TASK OBJECTIVE: Which lines in the material below contain the string "Scanner", with case counting? Copy each such line in full.

DATA SUPPLIED:
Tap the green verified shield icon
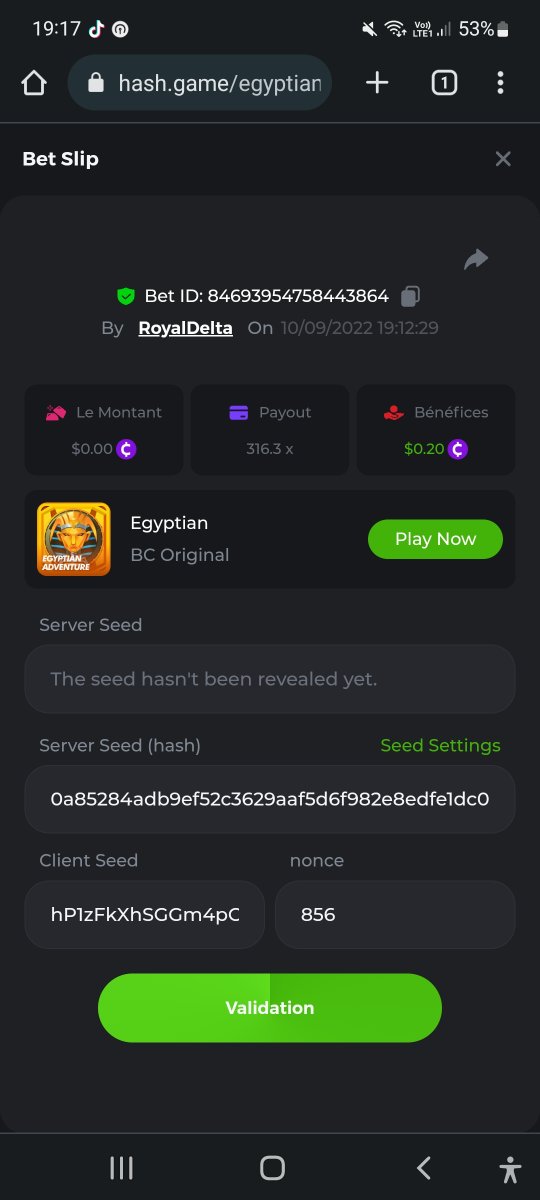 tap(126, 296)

* * *

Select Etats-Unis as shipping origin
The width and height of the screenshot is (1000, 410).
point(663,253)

--

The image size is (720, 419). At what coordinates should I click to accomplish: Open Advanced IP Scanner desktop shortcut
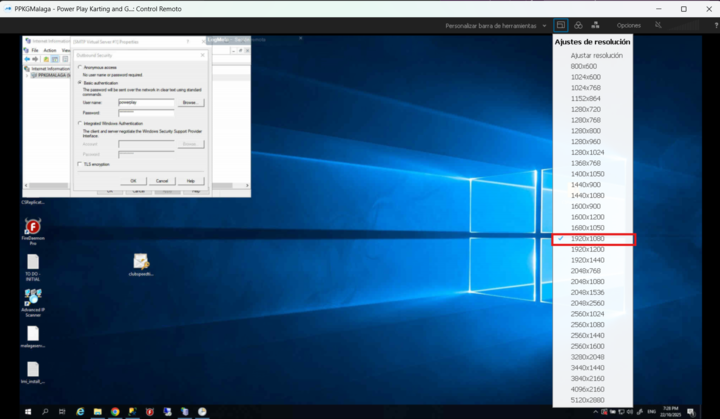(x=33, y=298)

WORKED SOLUTION:
The image size is (720, 419). At what coordinates should I click to accomplish: Open Advanced IP Scanner desktop shortcut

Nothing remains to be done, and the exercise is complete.